Coordinates: 41°36′N 71°21′W / 41.600°N 71.350°W / 41.600; -71.350 (Narragansett Bay)

Narragansett Bay is a bay and estuary on the north side of Rhode Island Sound. Covering 147 mi2 (380 km2) -- 120.5 mi2 (312 km2) in Rhode Island[1] -- the Bay forms New England's largest estuary, which functions as an expansive natural harbor, and includes a small archipelago.[2] Small parts of it extend into Massachusetts.

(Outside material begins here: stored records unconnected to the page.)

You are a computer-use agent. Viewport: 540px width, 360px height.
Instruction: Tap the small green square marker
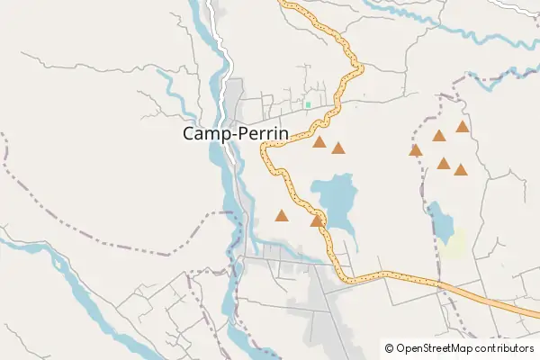pos(308,105)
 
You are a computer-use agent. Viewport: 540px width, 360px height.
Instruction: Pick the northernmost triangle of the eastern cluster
pos(462,127)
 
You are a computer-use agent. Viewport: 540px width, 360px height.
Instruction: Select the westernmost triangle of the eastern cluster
pos(415,150)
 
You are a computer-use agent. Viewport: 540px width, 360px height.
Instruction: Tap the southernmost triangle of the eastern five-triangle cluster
pos(461,169)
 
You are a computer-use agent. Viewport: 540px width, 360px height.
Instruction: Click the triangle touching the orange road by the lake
pos(316,220)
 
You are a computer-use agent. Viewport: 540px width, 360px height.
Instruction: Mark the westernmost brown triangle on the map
pos(282,216)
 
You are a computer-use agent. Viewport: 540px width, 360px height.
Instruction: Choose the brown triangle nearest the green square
pos(319,142)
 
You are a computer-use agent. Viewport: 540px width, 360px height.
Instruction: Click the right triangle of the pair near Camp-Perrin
pos(338,148)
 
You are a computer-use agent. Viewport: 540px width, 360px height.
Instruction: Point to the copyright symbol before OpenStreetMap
pos(389,347)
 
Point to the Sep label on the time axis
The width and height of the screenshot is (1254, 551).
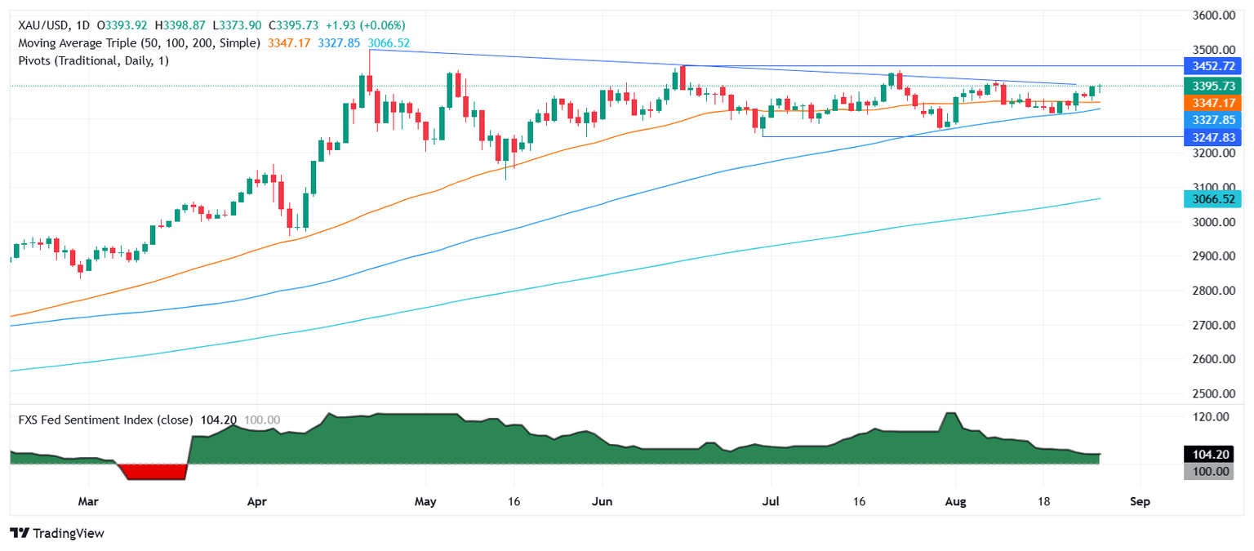tap(1140, 501)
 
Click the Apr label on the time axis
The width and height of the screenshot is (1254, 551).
tap(257, 501)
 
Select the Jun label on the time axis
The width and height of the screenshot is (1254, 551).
tap(602, 501)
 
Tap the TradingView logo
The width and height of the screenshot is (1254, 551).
tap(57, 533)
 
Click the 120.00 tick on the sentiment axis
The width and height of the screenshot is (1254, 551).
tap(1212, 416)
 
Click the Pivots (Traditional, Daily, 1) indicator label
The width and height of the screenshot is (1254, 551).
tap(93, 60)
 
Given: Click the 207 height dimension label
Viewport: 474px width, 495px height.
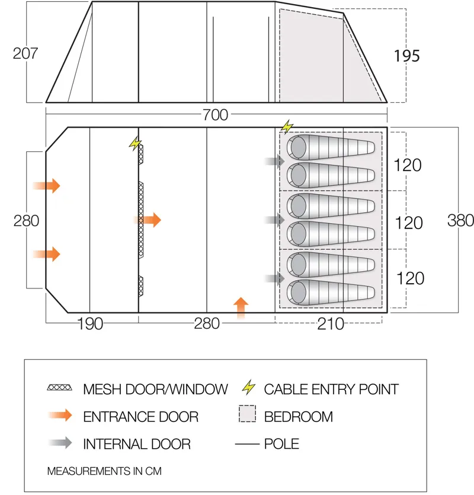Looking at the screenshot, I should pos(25,53).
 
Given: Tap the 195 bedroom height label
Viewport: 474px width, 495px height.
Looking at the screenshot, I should pos(406,56).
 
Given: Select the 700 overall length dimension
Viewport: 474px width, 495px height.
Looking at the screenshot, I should pos(214,115).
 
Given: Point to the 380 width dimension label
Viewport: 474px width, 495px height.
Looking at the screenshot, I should pos(460,220).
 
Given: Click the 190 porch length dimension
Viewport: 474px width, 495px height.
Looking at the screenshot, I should pos(90,323).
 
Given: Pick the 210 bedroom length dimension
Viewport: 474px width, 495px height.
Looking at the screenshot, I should pos(331,323).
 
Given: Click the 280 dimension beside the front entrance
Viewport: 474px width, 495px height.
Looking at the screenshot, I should pos(27,221).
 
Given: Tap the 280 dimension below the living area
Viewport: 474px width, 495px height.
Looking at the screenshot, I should pos(206,323).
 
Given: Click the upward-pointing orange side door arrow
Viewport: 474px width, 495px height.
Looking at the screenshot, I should pos(241,308).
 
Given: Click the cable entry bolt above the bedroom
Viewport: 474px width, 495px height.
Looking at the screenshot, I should pos(287,126).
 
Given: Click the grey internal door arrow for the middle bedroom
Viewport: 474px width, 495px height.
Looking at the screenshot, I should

Of over thirty islands in the Bay, the three largest ones are 13221

Populations

 Providence, the Rhode Island state capital and largest city, sits on the west side of the head of the northernmost arm of the bay.  Many of Providence's suburbs, including Warwick and Cranston, are also on the bay.  Newport, the home of the United States Naval War College, the Naval Undersea Warfare Center, and a major United States Navy training center, is located at the south end of Aquidneck Island, on the ocean.  The city of Fall River, Massachusetts is located at the confluence of the Taunton River and Mount Hope Bay, which form the northeasternmost part of Narragansett Bay.  The southwest side of the bay include the seaside tourist towns of Narragansett and Wickford.  Quonset Point, south of Warwick, gives its name to the Quonset hut. Roger Williams University is located in Bristol, Rhode Island on land overlooking the Bay.

Glacial origins

Narragansett Bay is a ria that consists of a series of flooded river valleys formed of dropped crustal blocks in a horst and graben system[4] that is slowly subsiding between a still-shifting fault system;[5] however, the estuary system is vast compared to the present flow of the four small rivers that enter the bay, in the northeast, the Taunton River and in the northwest, the Providence and Seekonk Rivers, along with the Pawtuxet River from the west. The present shape of Narragansett Bay is instead the result of the most recent glaciation of New England, under the edges of the Laurentide ice sheet at the Last Glacial Maximum, about 18,000 B.P.[6] Sea level was lowered so much that the continental shelf was exposed, under its weight of ice, and the glacier calved into the Atlantic at its foredge south of Block Island. Glaciers flowing through a geologically old sedimentary basin carved channels through the younger sediments and exposed much older bedrock. North-to-south cuts gouged by the ice can be seen clearly on the map: they form the West Passage that separates Conanicut Island from the western mainland and the East Passage that now separates Conanicut Island from Aquidneck Island.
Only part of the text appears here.